## Directive 1
Decide whether each statement below agrees with the audio claims, answering yes or no and quoting the deciding words of the claims. (a) In claim 47, the received key is the key whose cost function generated the highest key error value. (b) In claim 49, the set of note characteristics comprises a note frequency and a note timbre. (c) In claim 50, each note spacing represents the time interval between a note onset event and the next-subsequent note onset event.
## Directive 2
Return the passage of the audio claims from "49. The method" up to and including "of note characteristics.", copied exactly.

## Article
>>

47. The method of claim 30, further comprising: determining a set
of cost functions, each cost function being associated with a key
and representing a fit of each of a set of predetermined
frequencies to the associated key; determining a key extraction
window, representing a contiguous portion of the audio signal
extending from a first time location to a second time location;
generating a set of note onset events by locating the note onset
events occurring within the contiguous portion of the audio signal;
determine a note frequency for each of the set of note onset
events; generating a set of key error values based on evaluating
the note frequencies against each of the set of cost functions; and
determining a received key, wherein the received key is the key
associated with the cost function that generated the lowest key
error value.
48. The method of claim 47, further comprising: generating a set of
reference pitches, each reference pitch representing a relationship
between one of the set of predetermined pitches and the received
key; and determining a key pitch designation for each note onset
event, the key pitch designation representing the reference pitch
that best approximates the note frequency of the note onset
event.
49. The method of claim 30, further comprising: generating a set of
note onset events, each note onset event being characterized by at
least one set of note characteristics, the set of note
characteristics comprising a note frequency and a note timbre;
identifying a plurality of audio tracks present in the audio
signal, each audio track being characterized by a set of track
characteristics, the set of track characteristics comprising at
least one of a pitch map or a timbre map; and assigning a presumed
track for each set of note characteristics for each note onset
event, the presumed track being the audio track characterized by
the set of track characteristics that most closely matches the set
of note characteristics.
50. A method of generating tempo data from an audio signal, the
method comprising: determining a set of reference tempos;
determining a set of reference note durations, each reference note
duration representing a length of time that a predetermined note
type lasts at each reference tempo; determining a tempo extraction
window, representing a contiguous portion of the audio signal
extending from a first time location to a second time location;
generating a set of note onset events by locating the note onset
events occurring within the contiguous portion of the audio signal;
generating a note spacing for each note onset event, each note
spacing representing the time interval between the note onset event
and the next-subsequent note onset event in the set of note onset
events; generating a set of error values, each error value being
associated with an associated reference tempo, wherein generating
the set of error values comprises: dividing each note spacing by
each of the set of reference note durations; rounding each result
of the dividing step to a nearest multiple of the reference note
duration used in the dividing step; and evaluating the absolute
value of the difference between each result of the rounding step
and each result of the dividing step; identifying a minimum error
value of the set of error values; and determining an extracted
tempo associated with the tempo extraction window, wherein the
extracted tempo is the associated reference tempo associated with
the minimum error value.

<<

## Data block
>>

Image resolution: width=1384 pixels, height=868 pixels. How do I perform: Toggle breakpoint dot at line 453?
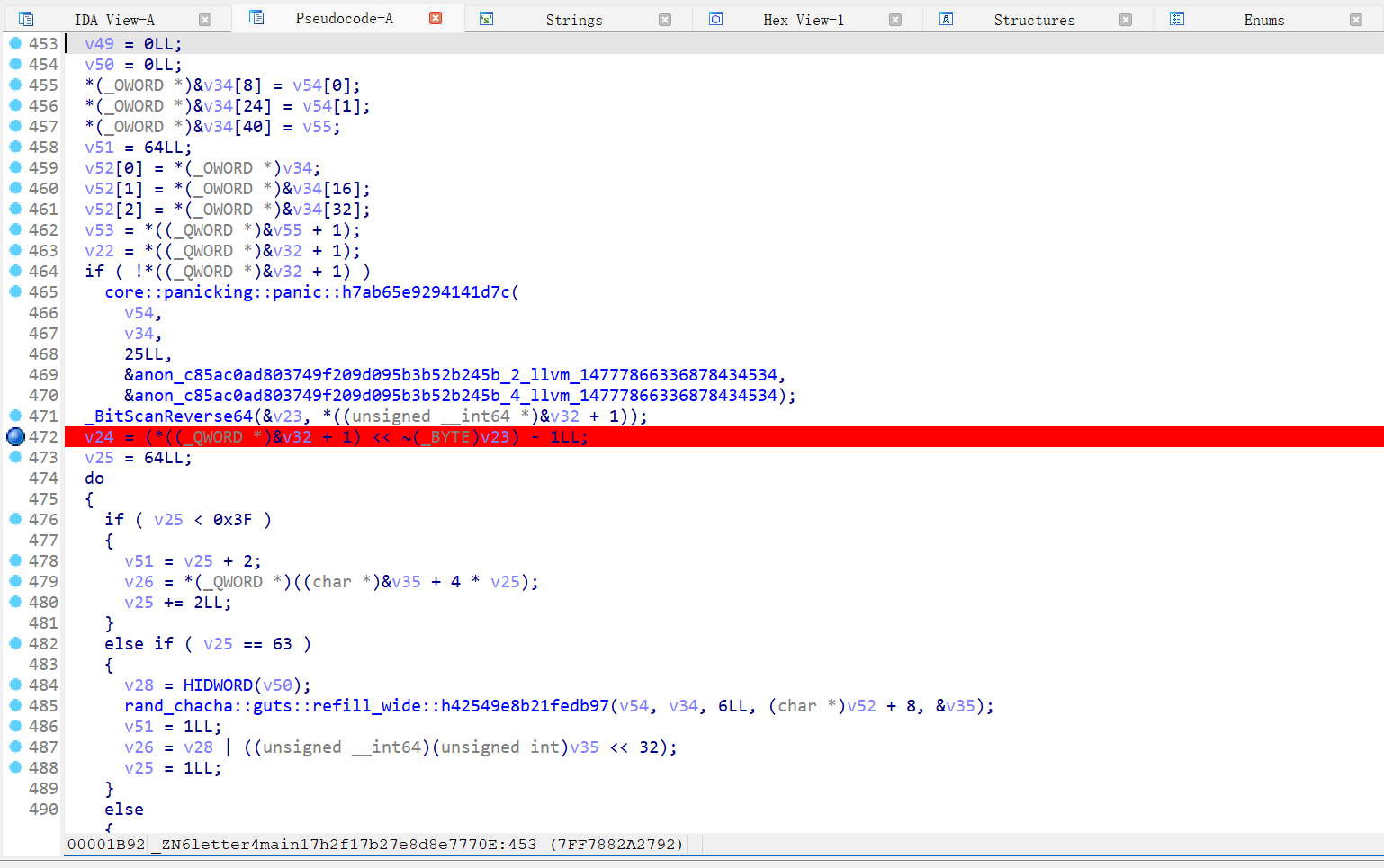15,43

<<

## Full response 1
(a) No: "the received key is the key associated with the cost function that generated the lowest key error value"
(b) Yes: "the set of note characteristics comprising a note frequency and a note timbre"
(c) Yes: "each note spacing representing the time interval between the note onset event and the next-subsequent note onset event"

## Full response 2
49. The method of claim 30, further comprising: generating a set of
note onset events, each note onset event being characterized by at
least one set of note characteristics, the set of note
characteristics comprising a note frequency and a note timbre;
identifying a plurality of audio tracks present in the audio
signal, each audio track being characterized by a set of track
characteristics, the set of track characteristics comprising at
least one of a pitch map or a timbre map; and assigning a presumed
track for each set of note characteristics for each note onset
event, the presumed track being the audio track characterized by
the set of track characteristics that most closely matches the set
of note characteristics.